Sunday, February 21, 2010
"Frightful and deadly strife between these two Amazons"
Back with duelling women, and the Illustrated Police News for Saturday 15th March, 1873. This reports from the Figaro for the Thursday before, and provides an account of that rare thing, a fatal 'duel' between women ("the two women agreed to decide their dispute by means of a duel with knives"). I suppose it counts as a duel, rather than a knife-fight, if they actually did agree to meet at some future time rather than fighting spontaneously. The women are not named, but the conflict was over a man called Juglin. One was mortally wounded, the other seriously. Juglin was arrested: "in what way he has offended against the law has not yet been manifest", says the report, which cannot say if he was present, or in any way promoted the duel ("if so, he deserves heavy punishment").
The 'field of honour', such as it was, is specified, and is interesting: it was inside a house at 84, Boulevard de Courcelles. The British scandal-rag's image is thus far accurate, though the special frisson the hypothetical image seems to aim for is of mortal strife breaking out in a prosperous home, with a salon full of respectable folk dithering in horror. The artist has in part made the fight look spontaneous: an opened letter lies on the ground between the combatants. There may be a little more of the suggestion of a pre-arranged duel in the way the two women crouched behind the fighters both hold a bag - are they meant to be seconds, who have had care of the chosen weapons?
"The encounter was marked by an amount of savageness and ferocity rarely met with, and it is surprising that the spectators who were present at so singular and unnatural a conflict should have allowed it to proceed for so long a time", says the newspaper, with teeth-sucking disapproval neatly extended by the suggestion that this is precisely the sort of thing tolerated in France. 'Unnatural' perhaps betrays that the writer thinks duels between men to be allowable.

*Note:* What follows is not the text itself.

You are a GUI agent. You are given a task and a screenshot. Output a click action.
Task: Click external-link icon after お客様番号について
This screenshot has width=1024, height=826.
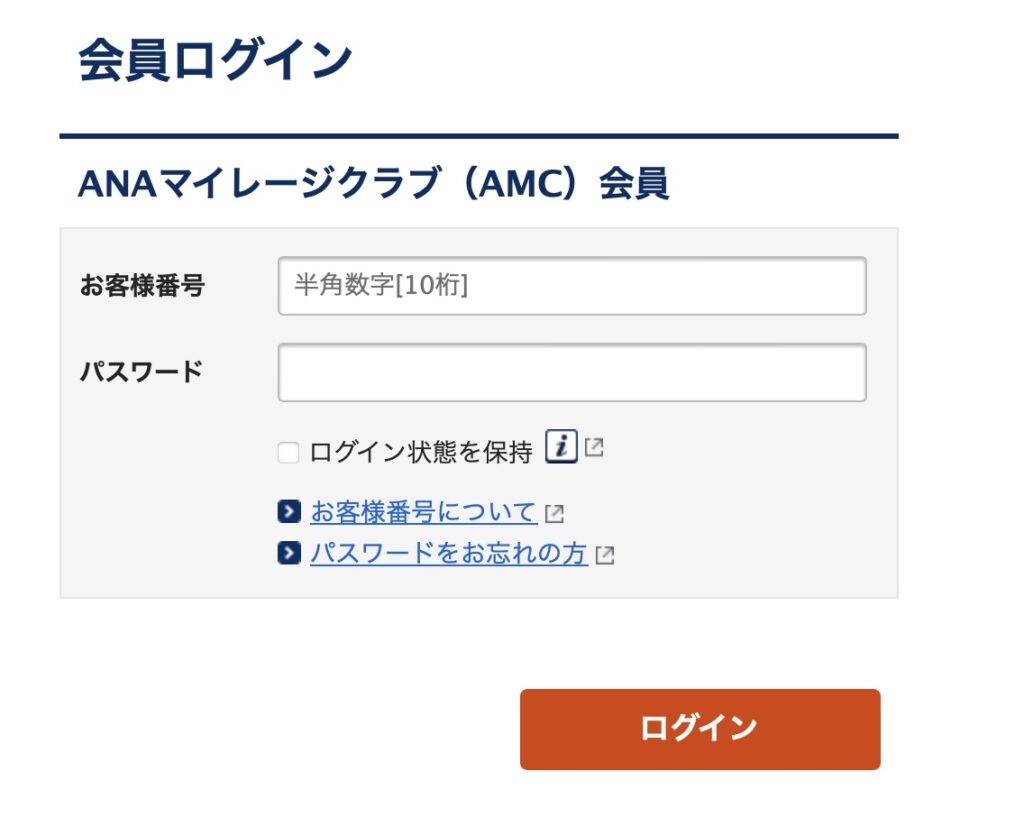554,514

Other images of women fighting to the death in the same source do depict lower class combatants: they are not automatically promoted to being middle class fashion plates. The modes worn here look very unsuited to the purpose. It is generally fights between frenchwomen that the Illustrated Police News finds to report. There's a carry-over here from earlier wars: the women have acquired Franch revolutionary faces as they fight in clothing one might see in a painting by Tissot.